Loving Liquibase, use it every single day. Just a quick question about my way of versioning, whether or not it’s good or not, if there’s any potential downfalls that I’m just not seeing yet. I’m using the master-file system that is recommended on the Liquibase best practices page.
When I was setting up and designing our database, I was doing one changeLog per action (createTable, createProcedure, etc. would all get their own commented changeLog). This was useful for development, since so many changes happened so often. But now that I’m done with the initial setting up of the database and am ready to roll out, I went back and condensed all the individual changelogs down to only one per schema, with id=“schemaname-1.0.0” since this is the finished version “1”, it’s no longer in development. This way, when I run “update,” I have one “change” that is commented as “Setup EmployeeManagement schema,” and instead of 60 separate changeLog lines that happen at like 3-5ms, I get one big one that happens in around 400ms or so.

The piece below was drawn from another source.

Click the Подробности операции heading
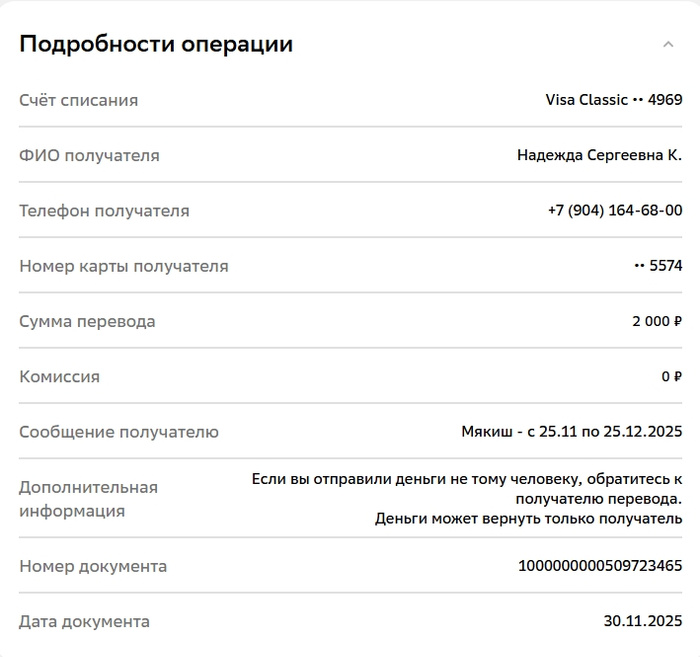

And then going forward as things need to be changed after deployment as either bug fixes or upgrades, I would increment the version numbers as follows:
#.0.0, this far left number would indicate a massive change such as the introduction and changing of multiple tables, multiple stored procedures, etc. all at once.
0.#.0 would indicate an addition of maybe one or two tables, neither a “ton” of stuff, nor just “one” change.
and 0.0.# would be for small single actions, like if I have two spelling mistakes in version 1.0.0, I would fix one in 1.0.1, and then fix the other in 1.0.2.
So far this is solid, I like it, it’s clean, and it makes sense. I just want to make sure there’s not some disadvantage I’m not seeing yet that has to do with changeLog’s being too long or too many things happening in one changeLog.